CSS selectors in go

I'm still enamored with parsers - parsers are just neat. My most recent endavour in that direction has been a css selector library - because apparently I always wanted one and just didn't know it until now 1.

Just like with my websocket library for clojure this one is mostly the result of reading through the (less boring and convuluted than expected) specs (e.g. this one) - but i definitely also got some inspiration from Andy Balholm's cascadia and Eric Chiang's css libraries - especially once it came to testing and benchmarking because I'm lazy and free test cases are free test cases.

What seperates my library from the existing libraries is that it is much more extensible - PseudoClasses, PseudoFunctions, Matchers & Combinators are looked up in maps which are exposed as public variables. Also it's shorter (~ -20% LOC) and more modular (lex and parse are separate steps) and thus hopefully easier to grok.

Benchmarking

Benchmarking showed that quite a few of my naive approaches turned out to be less than optimal - e.g. using strings.Fields to split the attribute value for the ~= attribute selector (commit).

I already had a benchmark test at that point - which just runs all the selectors in the <style></style> block of benchmark.html against the benchmark.html file and validates that the selection output is as expected, i.e. as defined in benchmark.json 2.

From there it's as simple as

go test -run=none -bench=Niklas -memprofile=profile # also try -cpuprofile=profile
go tool pprof --web css.test profile

and there we go - a nice graphical representation where all our memory goes! the tooling for go is just so nice!

  • before (commit) (before.svg)

    your browser does not support svg
  • after (commit) (after.svg)

    your browser does not support svg

As you can see there was quite some memory allocation by strings.Fields in the ~= attribute selector - switching to the cascadia string indexing approach made for quite a performance improvement. That and a few further inspections of the memprofile and cpuprofile in the end helped make my css library just as fast as cascadia :).

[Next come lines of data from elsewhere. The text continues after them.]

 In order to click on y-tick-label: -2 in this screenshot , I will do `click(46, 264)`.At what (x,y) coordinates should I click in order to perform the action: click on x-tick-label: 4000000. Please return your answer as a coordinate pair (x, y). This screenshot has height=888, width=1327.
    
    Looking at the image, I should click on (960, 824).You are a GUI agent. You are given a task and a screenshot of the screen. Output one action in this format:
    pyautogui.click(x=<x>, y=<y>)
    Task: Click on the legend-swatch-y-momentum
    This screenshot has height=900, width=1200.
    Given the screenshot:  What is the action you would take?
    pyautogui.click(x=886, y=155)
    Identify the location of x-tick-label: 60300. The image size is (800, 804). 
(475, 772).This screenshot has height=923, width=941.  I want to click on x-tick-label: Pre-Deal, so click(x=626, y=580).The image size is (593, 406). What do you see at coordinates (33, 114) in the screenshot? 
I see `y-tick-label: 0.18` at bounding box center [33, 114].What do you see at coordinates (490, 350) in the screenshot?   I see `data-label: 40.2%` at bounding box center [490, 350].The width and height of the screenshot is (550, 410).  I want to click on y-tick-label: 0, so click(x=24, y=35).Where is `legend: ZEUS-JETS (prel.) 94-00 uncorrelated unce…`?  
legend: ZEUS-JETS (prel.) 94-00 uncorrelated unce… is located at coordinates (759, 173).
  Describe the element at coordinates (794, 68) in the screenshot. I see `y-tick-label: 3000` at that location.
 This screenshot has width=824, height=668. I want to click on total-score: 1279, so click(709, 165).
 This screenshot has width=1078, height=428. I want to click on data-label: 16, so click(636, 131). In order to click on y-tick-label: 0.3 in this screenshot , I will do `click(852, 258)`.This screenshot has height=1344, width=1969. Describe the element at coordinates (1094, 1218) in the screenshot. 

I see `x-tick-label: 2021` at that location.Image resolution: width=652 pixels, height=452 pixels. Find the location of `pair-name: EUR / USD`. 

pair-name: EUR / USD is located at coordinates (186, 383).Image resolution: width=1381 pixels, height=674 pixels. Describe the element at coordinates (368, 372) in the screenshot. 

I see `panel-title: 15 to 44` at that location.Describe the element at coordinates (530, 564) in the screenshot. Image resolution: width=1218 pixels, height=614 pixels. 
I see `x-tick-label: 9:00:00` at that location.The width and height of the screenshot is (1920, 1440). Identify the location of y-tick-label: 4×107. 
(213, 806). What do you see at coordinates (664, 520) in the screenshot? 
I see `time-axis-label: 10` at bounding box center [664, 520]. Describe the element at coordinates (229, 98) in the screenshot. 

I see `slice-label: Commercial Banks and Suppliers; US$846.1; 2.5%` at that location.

If you want to read more about profiling check out this blog post on the official go blog.

Footnotes


1

No, but seriously - I always end up wanting to scrape something and I wasn't happy with the semantics of goquery - and then I somehow got sidetracked into writing a css selector library because writing parsers is neat. I'm also still working on the library i want to replace goquery with - soup - but that's going more slowly. Exploring gtfs feeds for berlin is more interesting right now and the sun is out so there's less time to code.

2

I plan on writing a blog post on that kind of fixture based testing. For testing pure functions this approach has been pure bliss - more readable and easier to maintain than handwritten tests as the fixtures are automatically generated using the same workflow that is actually run in the tests.

To make it short, the json just describes behavour at one point in time and any changes in behaviour are easily compared and possibly commited using git diff.